The parks committee of Manhattan Community Board 7 restated its support for shared bike/pedestrian paths through Riverside Park and Central Park last night. In Central Park, the shared paths would create new east-west routes through the park, while in Riverside, the community board is fighting against the Parks Department’s surprise imposition of dismount signs on what was once a part of the greenway system.
In Central Park, progress is continuing apace, reported committee co-chair Klari Neuwelt. She said that Doug Blonsky, the head of the Central Park Conservancy, had told her that plans to allow bikes on certain east-west pedestrian paths through the park were moving forward around 102nd Street, 97th Street, and in the 80s. “You’ll have options in Central Park,” promised Neuwelt.
She added, however, that the plan to allow bikes to take the 72nd Street Cross Drive across the park is moving more slowly through the Department of Transportation than hoped.
In Riverside Park, however, a victory that seemed to be in hand remains elusive. Neuwelt said that she had been informed that the dismount signs in Riverside Park were to be replaced with signs urging bikes to ride slowly and share the space with pedestrians. Then, however, the Parks Committee received what Neuwelt called “a pretty weasely e-mail back from John Herrold,” the administrator of Riverside Park, shying away from any such commitment.

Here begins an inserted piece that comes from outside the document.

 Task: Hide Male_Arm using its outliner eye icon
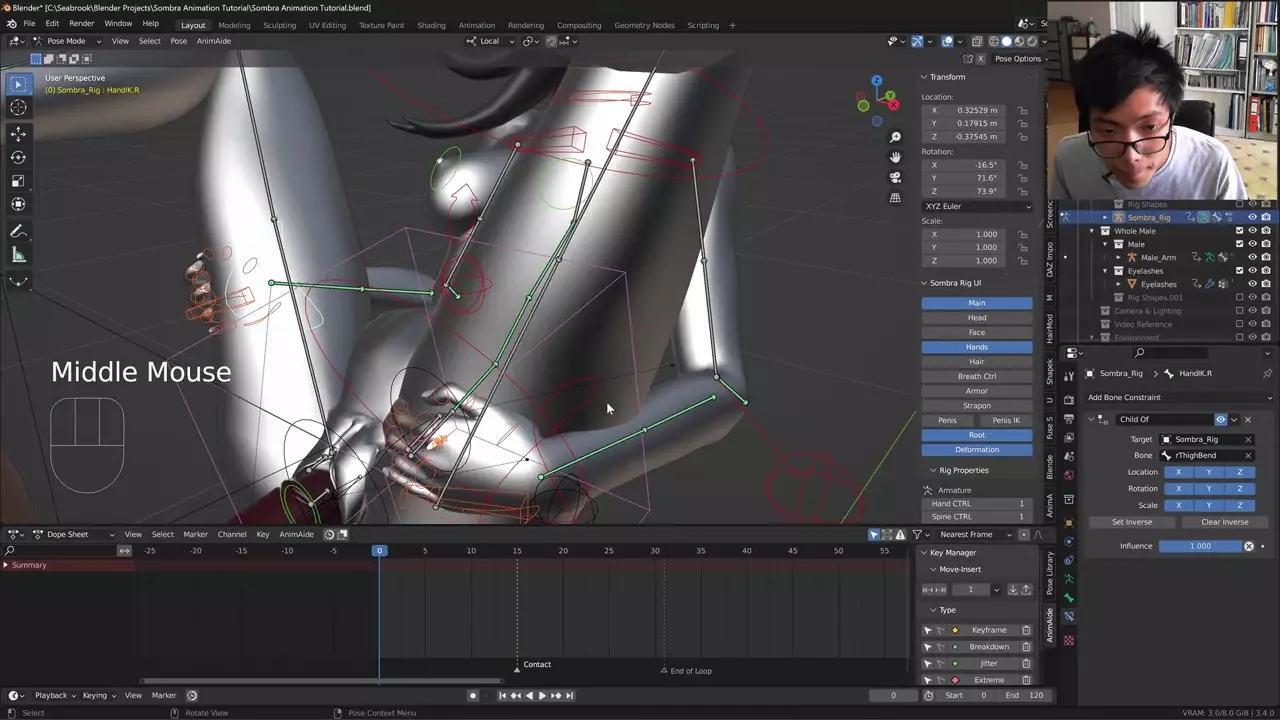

The Parks Committee promised to keep on top of Riverside Park to see that the dismount signs are removed. “We’re working on it,” said Neuwelt. “We’re not about to be taken for patsies either.”
In the long term, engineering efforts to take some pressure off the 72nd Street entrance to Riverside Park are still being pursued. CB 7 chair Mel Wymore noted that as part of the Riverside Center negotiations, funding was allocated to create a new ramp from 72nd Street to the greenway, so cyclists will go from road to greenway without passing through the park. The committee also pledged to continue pursuing the plan to create bike access from the 79th Street boat basin to the greenway.
In the short term, though, they said that getting rid of the dismount signs is the top priority. “There’s always going to be a need for bikers to enter at 72nd,” said Neuwelt.